Plasmid and DNA, siRNA transfection
HA-mouse-Ube4a, HA-mouse-Ube3c, HA-mouse-Mid1, GFP-mouse-Jun, Flag-mouse-Fos, Flag-mouse-Pdl1 and various mutants were constructed and acquired from the Miao Ling Plasmid Sharing Platform (Wuhan, Hubei, China). Rab5Q79L-GFP was provided by Prof. Yuehai Ke (Zhejiang University). According to the manufacturer’s protocol, B16F10 and HEK293 cells were transfected with plasmids using JetPEI Transfection Reagent (Polyplus, Beijing, China) or PEI (Polysciences, Warrington, PA, USA) or were transfected with scramble NC or target siRNA using INTERFERin (Polyplus) or TransIT-TKO Transfection Reagent (Mirus Bio, Madison, WI, USA).
MS
MS protein content analysis was performed using the Q Exactive system (Thermo Fisher Scientific). The results were presented in the affiliated Source Data file 1.
Real-time PCR
The process of extracting total RNA involved using TRIzol reagent, following the standard protocol. Once the RNA was obtained, it was reverse transcribed into complementary DNA (cDNA) using the cDNA Synthesis Kit (TaKaRa, Dalian, Liaoning, China), following the instructions provided by the manufacturer. Real-time PCR analysis was performed with Power SYBR Green (TaKaRa) using the following reaction conditions: 95°C for 30 s, followed by 40 cycles of 5 s at 95°C and 34 s at 60°C. These conditions ensured proper amplification of the target genes. The obtained PCR data were subsequently analyzed using the 2-ΔΔCt.
PLA
PLA was carried out using Duolink In Situ PLA reagents according to the manufacturer’s instructions (Sigma–Aldrich) by the corresponding primary Abs. Samples were imaged using an Olympus IX83-FV3000 confocal microscope (Olympus Corp), and the images were analyzed with ImageJ software (NIH).
ELISA
Sandwich ELISA measured serum EVs in the individual samples. Briefly, 96-well ELISA plates were coated with 4 μg mL−1 purified anti-human CD63 Abs in coating buffer and incubated overnight at 37°C. After blocking with assay diluent, serum samples in triplicate were added to individual wells and incubated overnight at 37°C. The plates were washed, and the bound EVs were detected by incubation with biotin anti-human PD-L1 and avidin-HRP for 2 h at 37°C. Then, the signal was developed with tetramethylbenzidine, and the samples were blocked with 2 M H2SO4, after which absorbance at 450 nm was measured with a SpetraMax M5 microplate reader (Molecular Devices, San Jose, CA, USA). The concentration of αPD-L1 on the EVs was calculated based on the linear range of the ELISA data. Serial dilutions of biotinylated αPD-L1 were used to make a standard curve. The standard curve results demonstrated that the established ELISA exhibited a reliable linear detection range from 0 to 2 ng μL−1. The MFGE8 level in mouse and human serum was detected by ELISA kits (JiangLaibio, Shanghai, China) according to the manufacturer’s instructions.

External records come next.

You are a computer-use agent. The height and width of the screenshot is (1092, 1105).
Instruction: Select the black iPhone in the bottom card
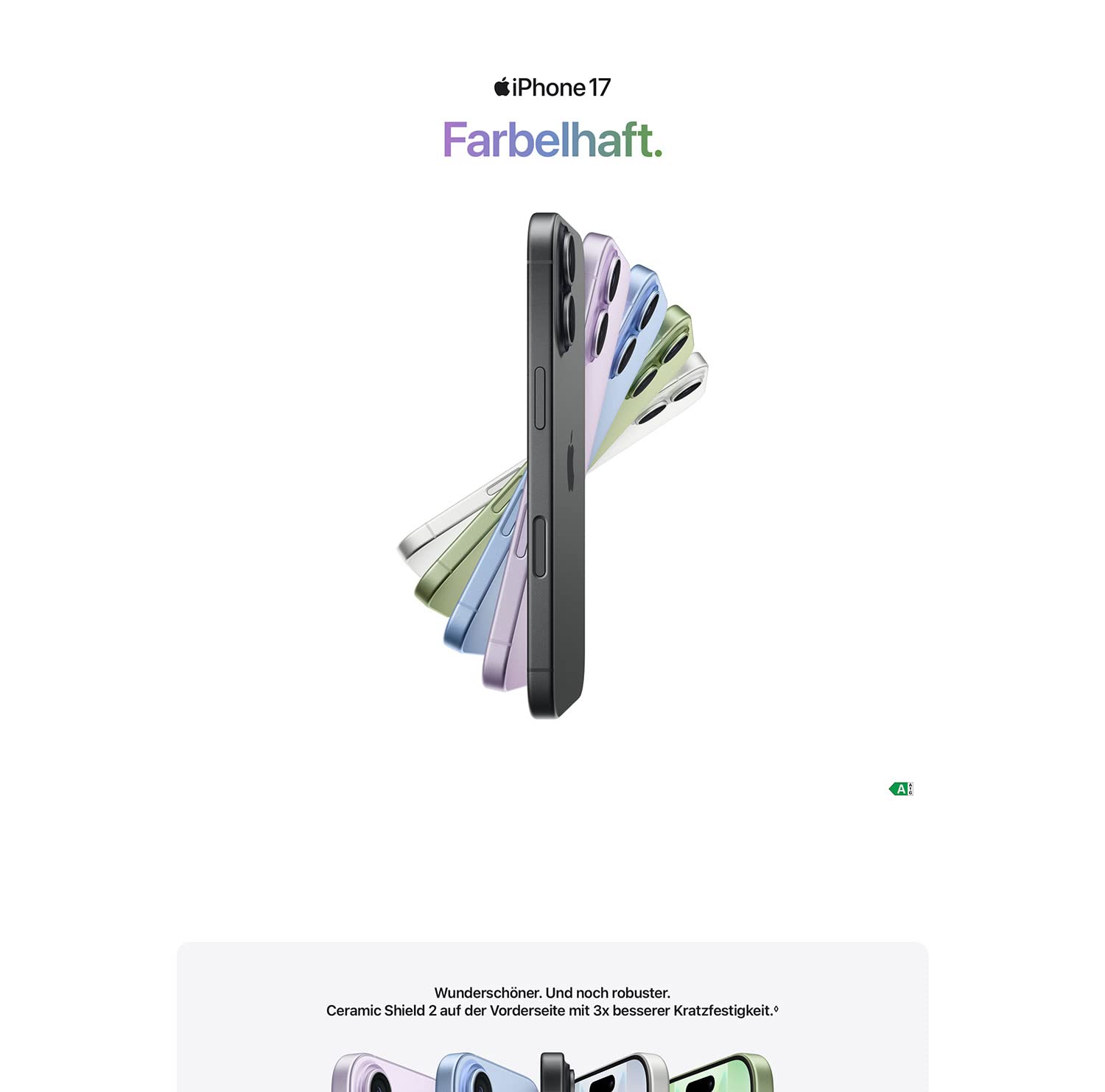pos(556,1073)
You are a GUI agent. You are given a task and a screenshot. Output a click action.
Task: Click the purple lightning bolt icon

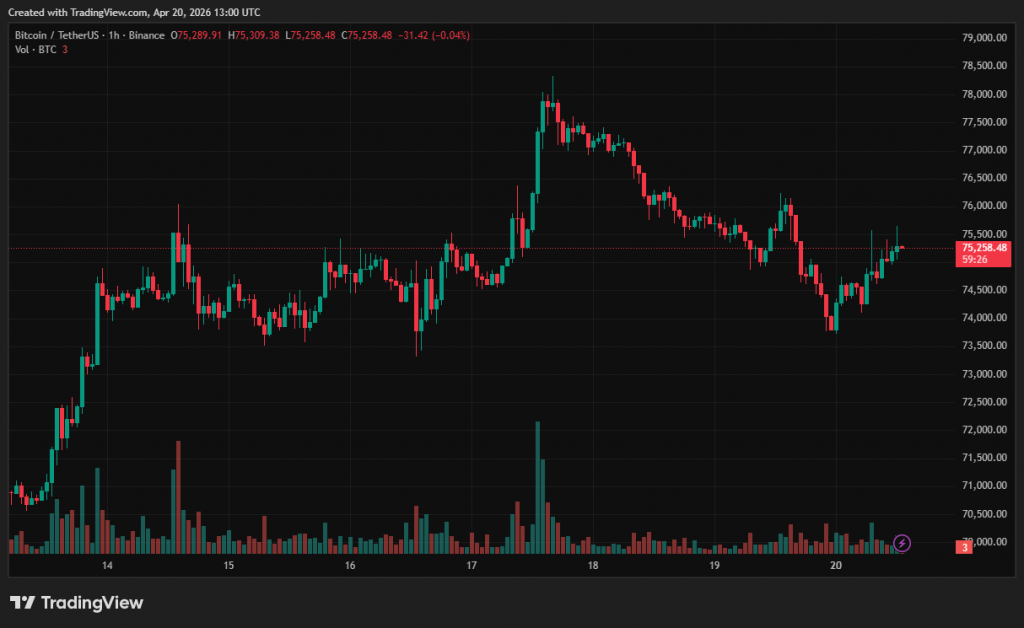tap(902, 543)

Generation of mMFGE8-neutralizing mAb
Anti-mMFGE8 IgG1 chimeric mAb (Sino Biological, Beijing, China) was generated by cloning the variable region of Abs from immunized rabbits and the constant region of mouse IgG1 Abs into the pcDNA3.1 vector, and the clone RM026 was selected as the most effective one to inhibit mMFGE8-induced upregulation of UBE4A in 4T1 cells.
ChIP-seq
The ChIP-seq was conducted using a ChIP Assay Kit (Cell Signaling Technology, MA, USA), following the instructions provided by the manufacturer. Briefly, cells from 10-cm dishes were collected for the ChIP-seq assay. The proteins and DNA within the cells were crosslinked using 1% formaldehyde for 10 min at 37°C. Then, the chromatin was sheared into fragments using the Bioruptor Pico (Diagenode, Liege, NJ, USA) instrument. The shearing process typically involved 25 cycles to obtain chromatin fragments ranging in size from 200 to 500 base pairs. The lysates were incubated and immunoprecipitated with specific Abs. The immunoprecipitated DNA fragments associated with the target proteins were isolated and purified for real-time PCR. According to the manufacturer’s protocol, the immunoprecipitated DNA was purified and subjected to sequencing library preparation using the RK2055 (Abclonal, Wuhan, Hubei, China). The DNA libraries were sequenced with Illumina Novaseq 6000 at HaploX Biotechnology (Shenzhen, Guangdong, China). Sequenced reads of 50 bp were obtained using the sequenced reads PE150. All reads were mapped to the mouse genome mm10.
Luciferase reporter assay
The Ube4a gene binding site of c-Fos TF is acquired from ChIP-seq. The genomic DNA from 4T1 cells was used as the starting material. The specific Ube4a gene binding site was amplified from the genomic DNA by PCR and cloned into the pGL3 luciferase reporter vector. Then, HEK293 cells were transfected with the Ube4a-luc reporter vector, plasmids for expressing c-Fos proteins, and the pRL-cytomegalovirus plasmid as an internal control. The transfection was performed using the JetPEI Transfection Reagent (Polyplus) for 24 h. The luciferase activity in cell lysates was detected using a Dual-Luciferase Reporter Assay System, and the data were normalized to Renilla luciferase activity. An empty pCR-cytomegalovirus vector was used as the control.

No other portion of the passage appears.